> _Extrait de page_
========================================================================

Jean d’Ormesson aux Amis du CRIF : « Je ne crois pas vraiment que la France soit en déclin ou pire en décadence»

L’Académicien préconise de ne pas succomber aux passions intestines ni aux débats qui écrasent et font perdre le sens commun.
 
L’écrivain et académicien a clôturé l’année 2015 des Amis du CRIF dans un échange jubilatoire avec Franz-Olivier Giesbert. A 90 ans d’Ormesson cet « Honnête homme du 21ème siècle » a tous les traits de l’esprit propre à la France, il porte en lui un idéal d’humanité. Il pense avec Aragon que « c’est une chose étrange à la fin que le monde » et conclut avec lui « malgré tout, que cette vie fut belle ».

========================================================================

Enregistrements issus d'une source de données:
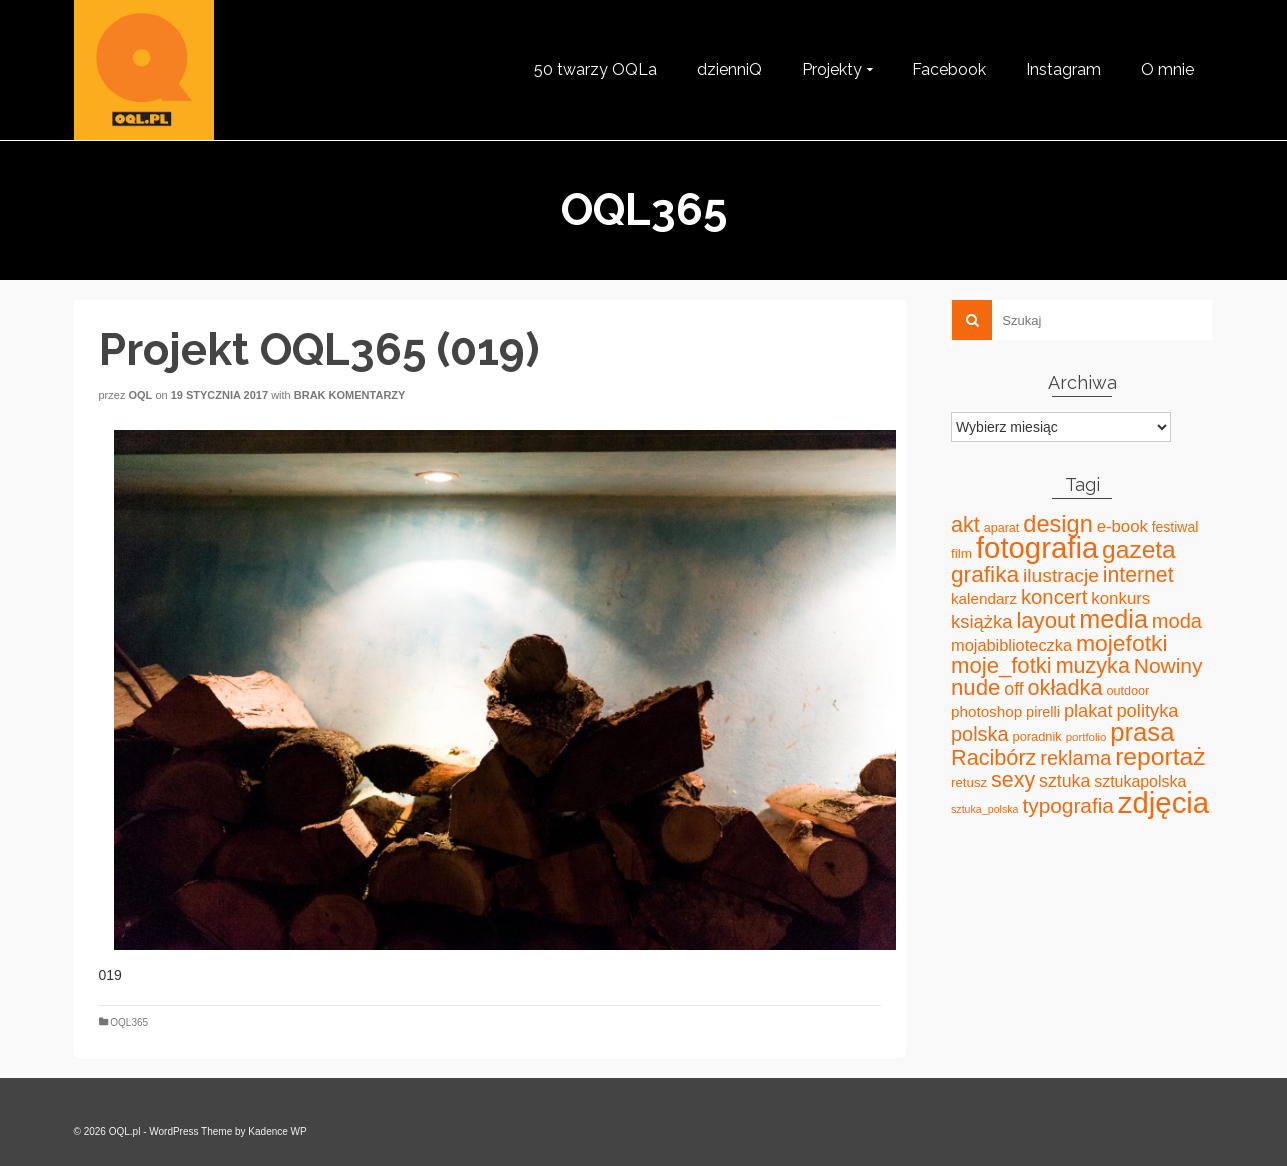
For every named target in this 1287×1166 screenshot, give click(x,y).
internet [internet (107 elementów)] (1138, 574)
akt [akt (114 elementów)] (965, 525)
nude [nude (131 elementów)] (975, 687)
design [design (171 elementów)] (1058, 524)
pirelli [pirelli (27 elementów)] (1043, 712)
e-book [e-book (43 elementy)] (1122, 526)
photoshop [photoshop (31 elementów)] (986, 711)
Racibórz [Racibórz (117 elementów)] (993, 757)
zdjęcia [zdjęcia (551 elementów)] (1163, 802)
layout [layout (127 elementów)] (1045, 620)
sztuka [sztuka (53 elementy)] (1064, 781)
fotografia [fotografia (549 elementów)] (1037, 547)
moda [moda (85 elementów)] (1177, 621)
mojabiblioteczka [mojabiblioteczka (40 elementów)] (1011, 645)
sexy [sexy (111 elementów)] (1013, 780)
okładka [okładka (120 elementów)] (1065, 687)
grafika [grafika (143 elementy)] (985, 574)
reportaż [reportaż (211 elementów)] (1160, 756)
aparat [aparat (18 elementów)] (1002, 528)
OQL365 (129, 1022)
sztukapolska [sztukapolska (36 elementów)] (1140, 781)
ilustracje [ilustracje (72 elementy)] (1061, 575)
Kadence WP (277, 1131)
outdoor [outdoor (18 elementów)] (1127, 691)
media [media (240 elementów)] (1113, 619)
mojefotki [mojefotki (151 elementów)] (1122, 643)
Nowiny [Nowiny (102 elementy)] (1168, 665)
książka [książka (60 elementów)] (981, 621)
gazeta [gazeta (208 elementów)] (1139, 549)
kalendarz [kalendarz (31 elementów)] (984, 598)
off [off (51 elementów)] (1013, 689)
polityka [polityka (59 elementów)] (1147, 710)
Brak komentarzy (350, 395)
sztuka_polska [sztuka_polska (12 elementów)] (985, 809)
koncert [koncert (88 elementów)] (1054, 597)
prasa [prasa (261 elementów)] (1142, 732)
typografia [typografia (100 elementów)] (1068, 805)
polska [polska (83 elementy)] (980, 734)
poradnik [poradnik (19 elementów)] (1037, 736)
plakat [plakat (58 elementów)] (1088, 711)
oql (140, 395)
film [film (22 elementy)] (961, 553)
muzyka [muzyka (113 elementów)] (1093, 666)
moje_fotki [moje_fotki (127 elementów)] (1001, 665)
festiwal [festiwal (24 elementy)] (1175, 527)
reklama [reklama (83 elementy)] (1075, 758)
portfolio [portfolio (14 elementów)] (1086, 737)
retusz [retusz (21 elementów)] (969, 782)
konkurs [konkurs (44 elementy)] (1120, 598)
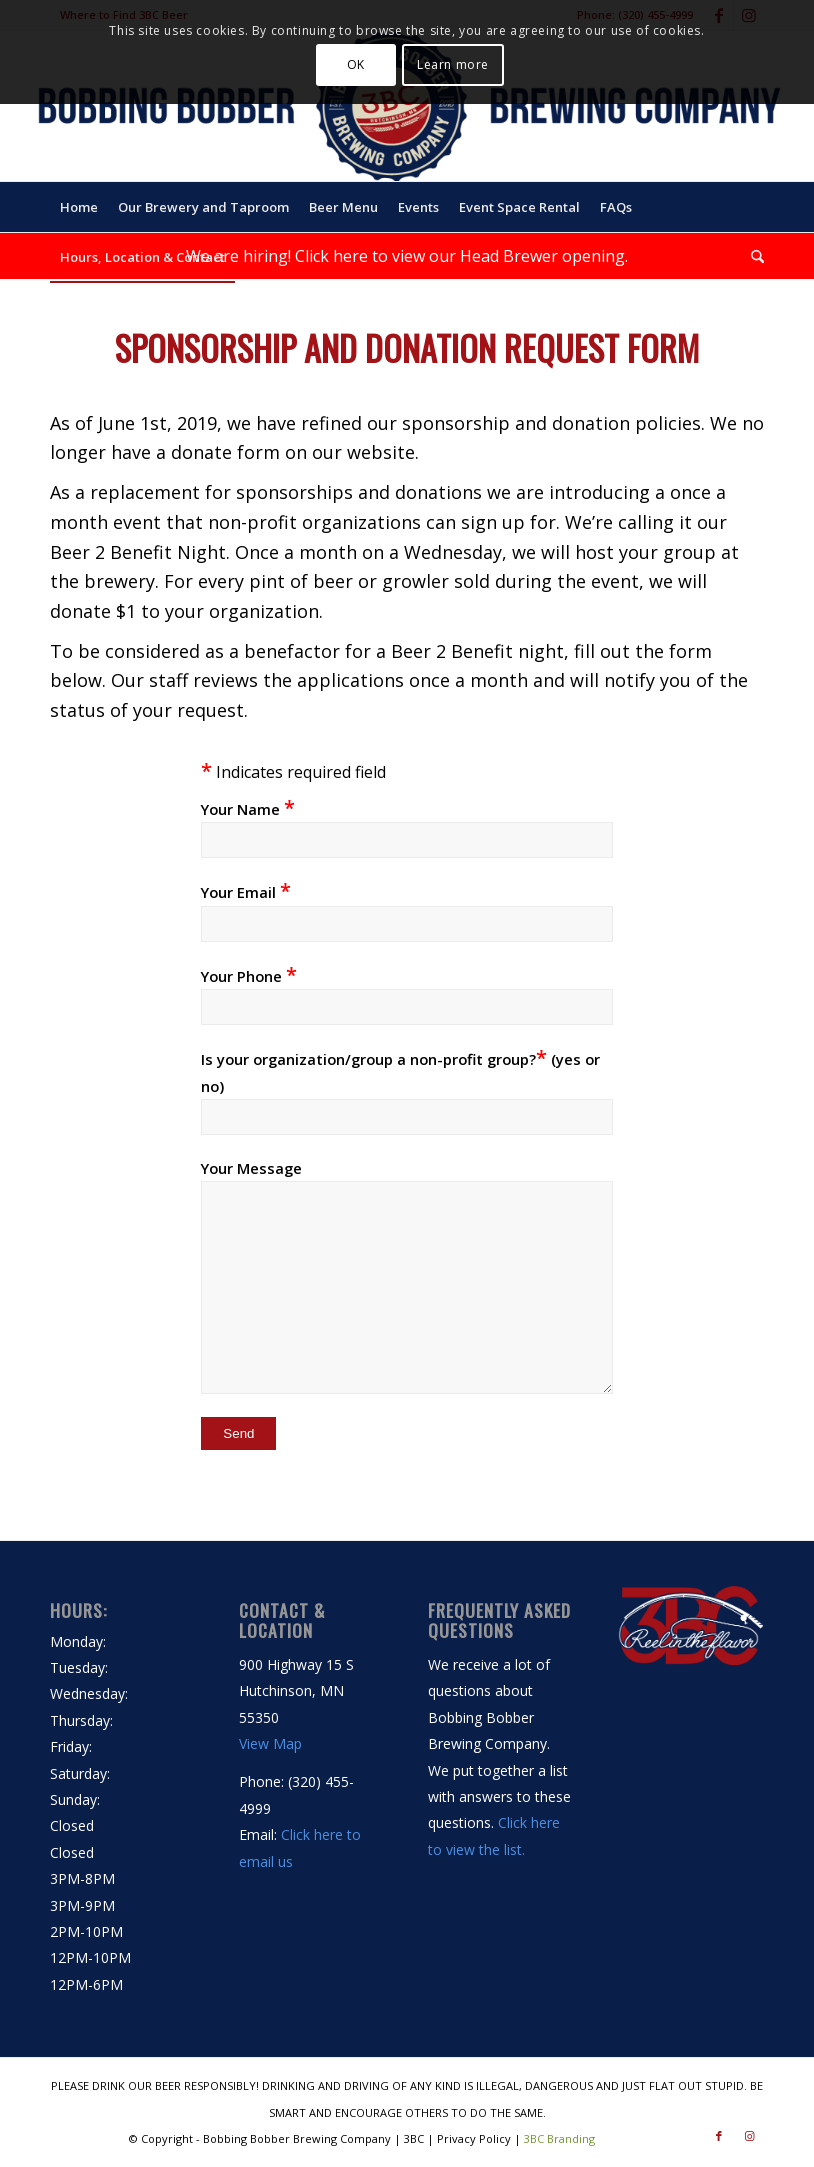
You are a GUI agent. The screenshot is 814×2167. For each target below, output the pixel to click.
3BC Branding (559, 2138)
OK (356, 64)
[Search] (752, 257)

========================================================================

> _Votre tâche_
Dans l'extrait sur Jean d'Ormesson, pour quelle raison l'Académicien recommande-t-il de ne pas céder aux débats ? Répondez en une à trois phrases.

> _Réponse proposée_
Selon l'extrait, il recommande de ne pas céder aux débats parce que ceux-ci écrasent et font perdre le sens commun. Il conseille aussi de ne pas succomber aux passions intestines.